We can see the result and find our user ID which is 33. Now click the “View Source” button on the bottom of the page to see the source code.
Security Level: Medium
Now lets change the security level to medium and try the same command again. You will find out that it will not give you any result. Click on the “View Source” button at the bottom of the page.
We now have a set of blacklisted character which means that character of ‘&&’ and ‘;’ is blacklisted and removed. This means that the command that we use is not “ping www.google.com; id” but “ping www.google.com id”. Lets try placing that command on the terminal.
The command failed.
So what can we do? Since we know that ‘&&’ and ‘;’ is blacklisted, we should use other character other than ‘;’. Lets try “www.google.com | id”.

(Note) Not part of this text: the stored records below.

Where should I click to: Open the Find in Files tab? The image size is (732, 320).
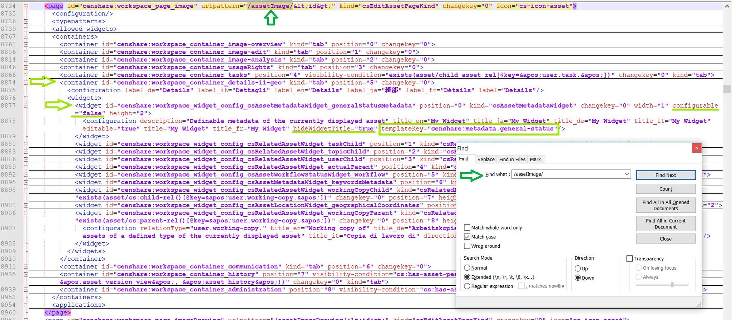click(x=512, y=159)
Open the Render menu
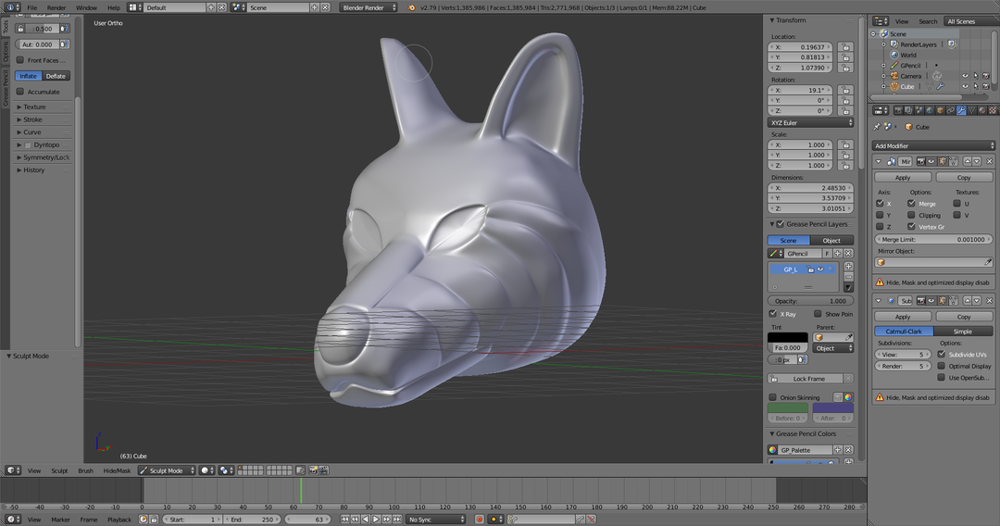Screen dimensions: 1000x526 pos(56,7)
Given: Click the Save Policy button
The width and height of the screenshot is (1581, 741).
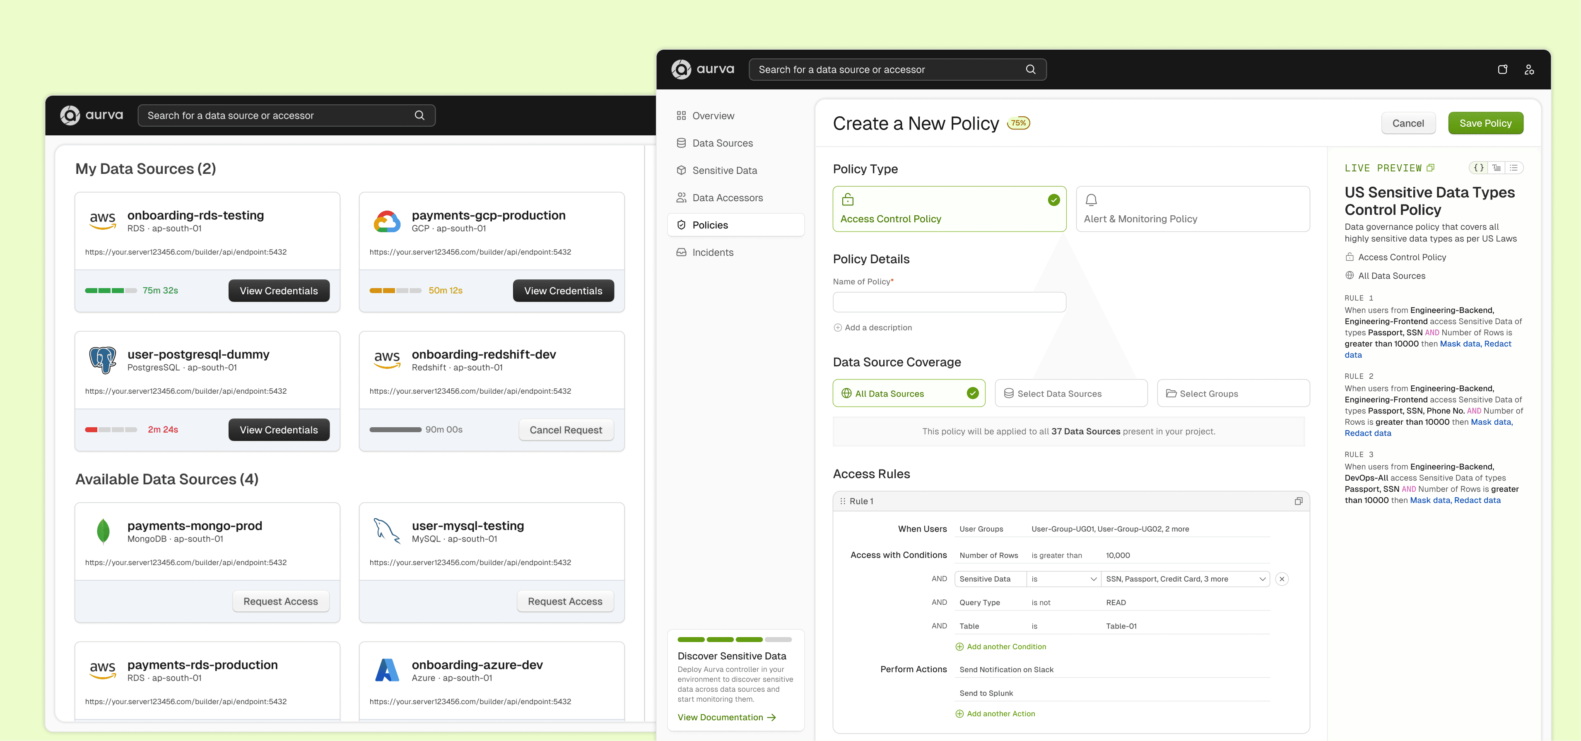Looking at the screenshot, I should point(1485,123).
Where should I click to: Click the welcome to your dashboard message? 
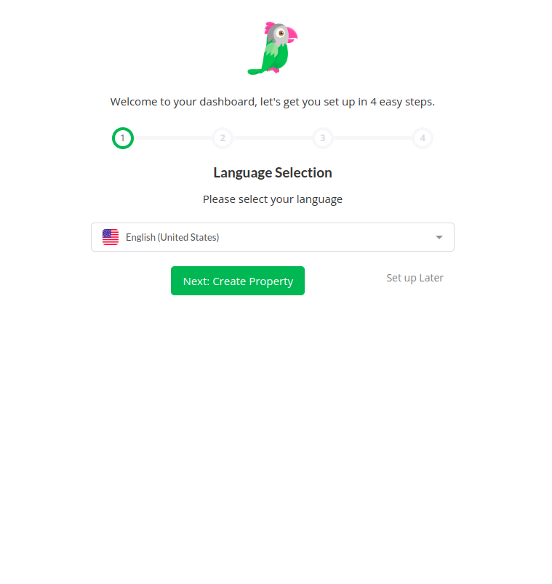pyautogui.click(x=273, y=102)
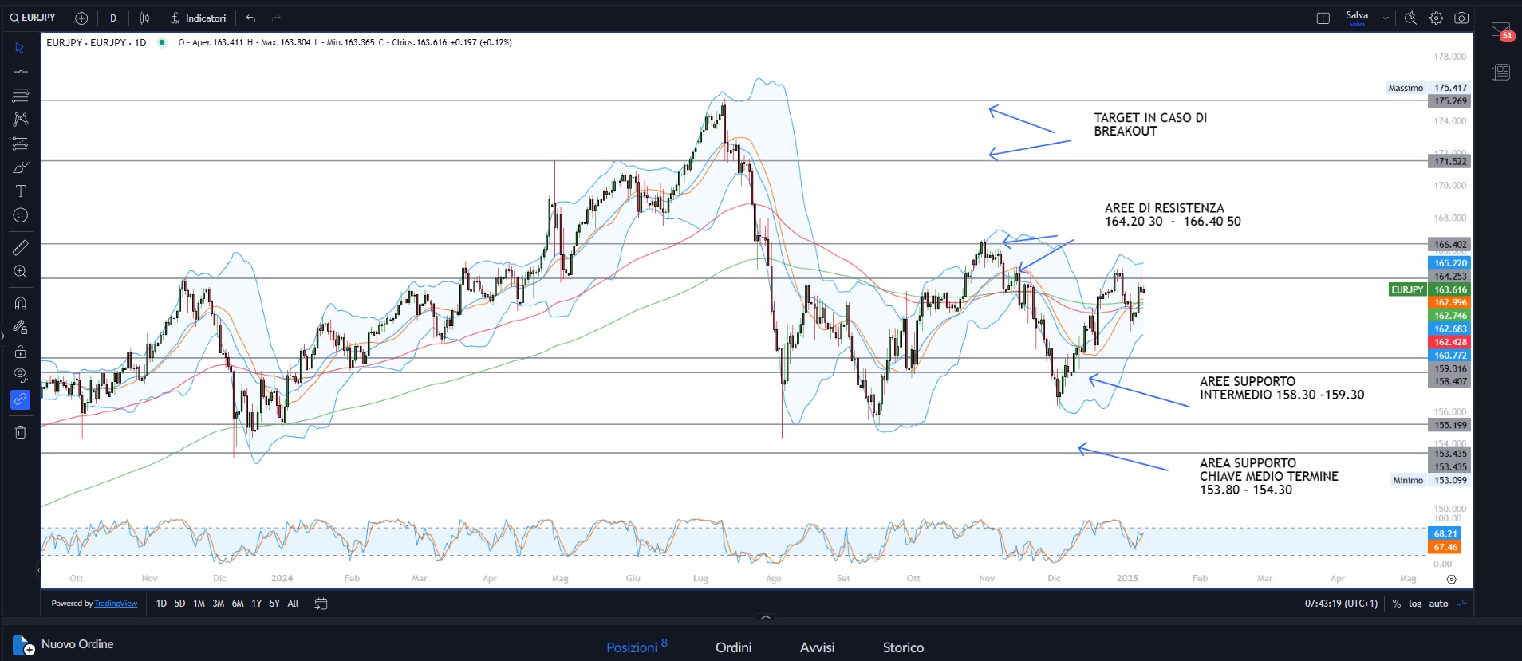Toggle lock all drawing tools

coord(21,352)
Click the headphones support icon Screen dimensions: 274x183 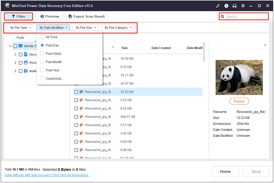235,6
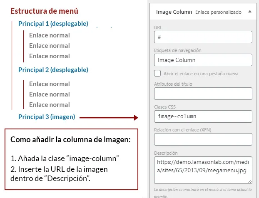
Task: Click the red arrow pointing to Clases CSS
Action: point(108,118)
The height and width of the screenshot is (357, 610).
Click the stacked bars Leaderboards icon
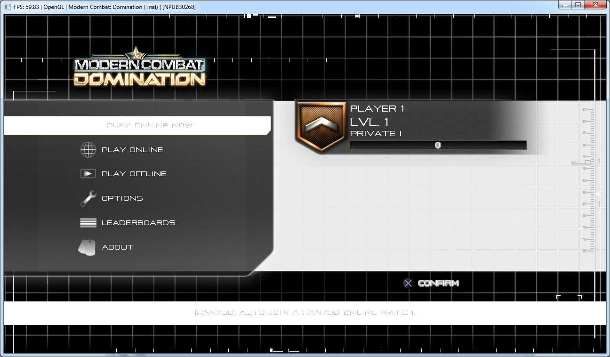[x=88, y=223]
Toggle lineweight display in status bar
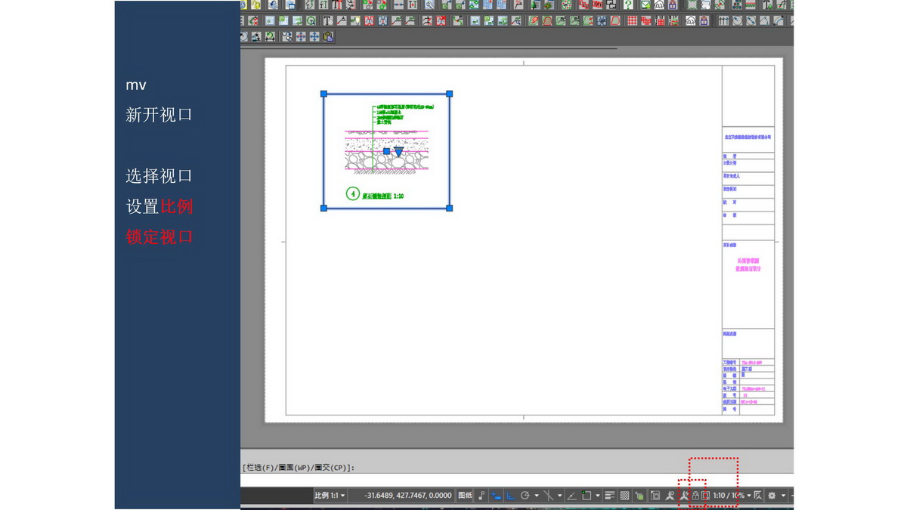Viewport: 907px width, 510px height. [x=609, y=496]
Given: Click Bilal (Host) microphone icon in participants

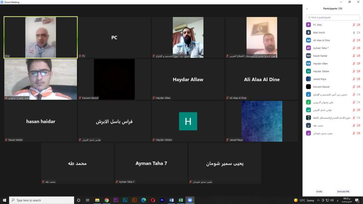Looking at the screenshot, I should point(353,33).
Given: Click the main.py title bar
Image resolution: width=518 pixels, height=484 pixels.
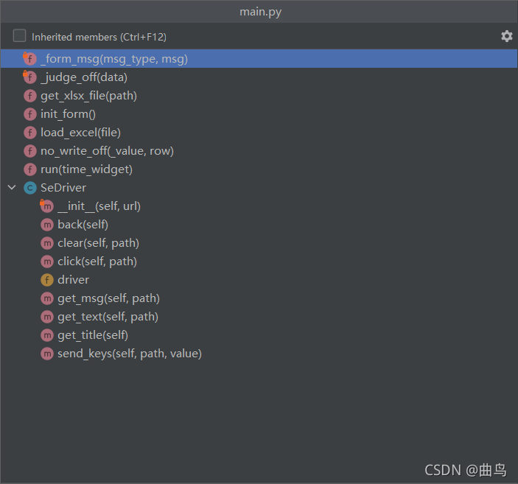Looking at the screenshot, I should tap(259, 11).
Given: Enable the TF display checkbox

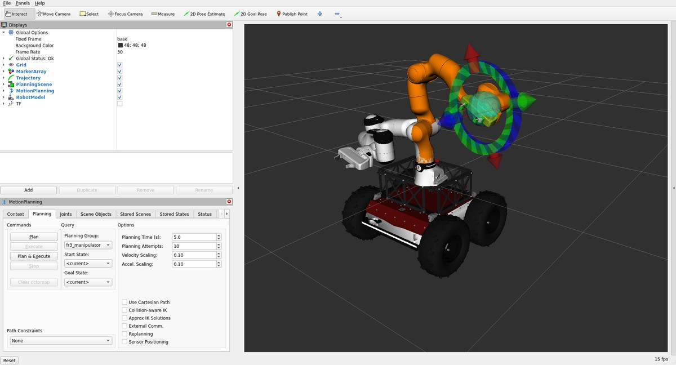Looking at the screenshot, I should tap(119, 104).
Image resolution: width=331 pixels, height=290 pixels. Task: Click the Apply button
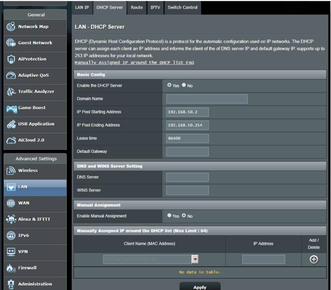click(200, 287)
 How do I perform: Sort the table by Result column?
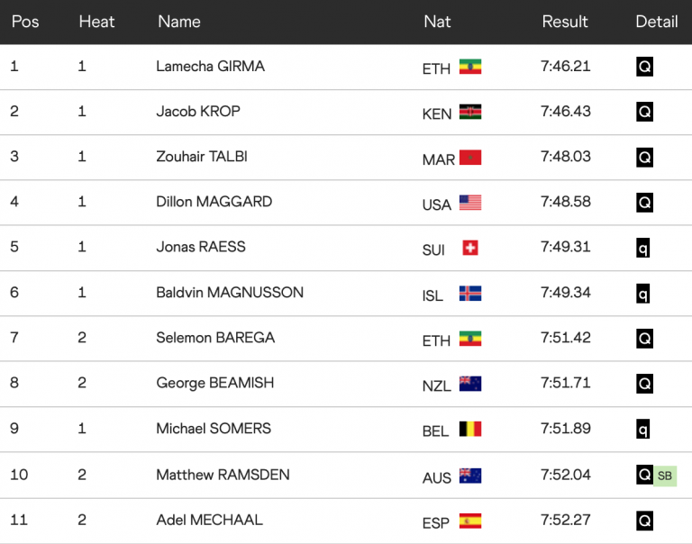[565, 22]
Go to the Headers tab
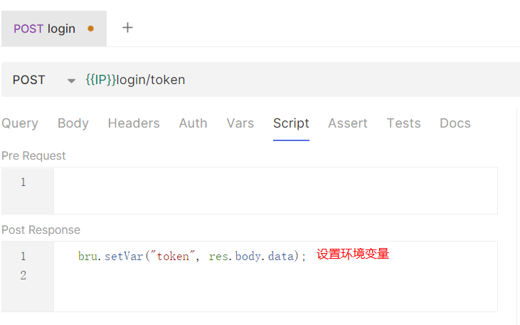 pyautogui.click(x=134, y=123)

We now get the id without using ‘;’ character. This solves the Medium level security.
Security Level: High
Turn the DVWA security level again to high and place the command “www.google.com; id” to use the ping service. The result is missing again so lets check the source code.
The number of blacklisted character increases. Now it seems that you cannot obtain the result. However, if you look closely at one of the blacklisted character of “| ” you can see that the character in there is ‘|’ and a blank space. Lets go around this by using “www.google.com|id”. Place the id next to the pipe. It should work as terminal does not care whether there is a space or not.
We can see that the ping works and we have solve the hard level DVWA security level.